В один из холодных дней от потяги с севера мы с Ленькой пришли к озерку, конечно же, не купаться, а поесть ежевики, колючие кусты которой во многих местами опутали берега. Лазили мы с Ленькой среди кустов босиком, кряхтели, ойкали от царапин и уколов, но взамен неудобств получали удовольствие: отправляя в рот крупные темно-синие ягоды. Вдруг слышим: по тропинке чьи-то шаги. 3а черемуховыми кустами шаги затихли, и кто-то тихо заговорил:

– Обождем, може, скоро уйдут. Че думашь, много здесь этой ежевики. «Это про нас», – понял я и, не показывая вида, что их услышал, все также ищу ягоды, подхожу ближе к Леньке.
 
– Ленька, – зашептал я, – за кустами кто-то затаился, ждут, когда уйдем, и зачем это? Давай, как будто уйдем, а сами спрячемся, посмотрим, че станут делать?

– Давай! – вытирая синие губы, согласился Ленька.

Как только мы спрятались, из зарослей вышли двое: долговязый худой старик с белой, как одуванчик, головой и парень поменьше ростом, на голове копна растрепанных соломенных волос. Старик, глядя на озерко, посасывал самокрутку и одной рукой за черень придерживал на плече косу. Парень в непродуваемом пиджаке и в полосатых брюках стоял с помятым ведром и под мышкой держал бредень.

– Это не наши, у нас ни у кого нет таких полосатых штанов. Похоже, они со свиносовхоза, – прошептал Ленька.

Видим: старик расстегивает ремень на брюках и говорит:

– Счас прокошу, а посля заведем от начала до конца  ен-того и... карасики - наши!
 
– Гы-ыы-ы! – засмеялся парень и стал раскручивать бредень. Ленька вытаращил на меня глаза. На его покрасневшем лице потускнели рыжинки.
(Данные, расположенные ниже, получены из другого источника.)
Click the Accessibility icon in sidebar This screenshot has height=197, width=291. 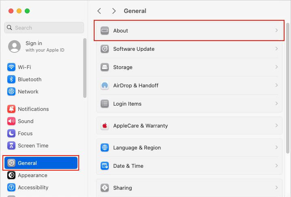click(x=11, y=188)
– Вовка! Они же кувшинки хотят скосить! Скорей  – в воду! А то наше озерко не будет таким красивым, – уже не таясь, сказал Ленька.
 
Eщe не успел старик стянуть брюки, как мы уже бултыхались и поглядывали на любителей карасей. У парня от досады затряслась толстая нижняя губа, большими, коровьими глазами он смотрел на старика. А старик в трусах до колен худых волосатых ног стоял на своих брюках, что-то ворчал, не зная, натягивать ли их снова или все же лезть с косой в воду. Мы бултыхались возле берега и кричали, что не дадим косить цветы, и караси пусть живут. Парень зажимал кулачищи, подбегал к самой воде и грозился утопить нас. Страшно ругался старик, но все же нехотя стал натягивать брюки. Снова сворачивал бредень и парень. Ушли. Мы сразу выскочили из воды, достали из кустов ежевики спрятанную одежду, трясясь и стуча зубами, оделись. А разозлившиеся рыбаки без карасей уже гребли на лодке через быстрое течение в сторону свиносовхоза.

– Давайте! Давайте! Плывите к своим свиньям!- дрожа, кричали мы. – Конечно, свинина им надоедает, так они рыбы захотели, – засмеялся довольный Ленька.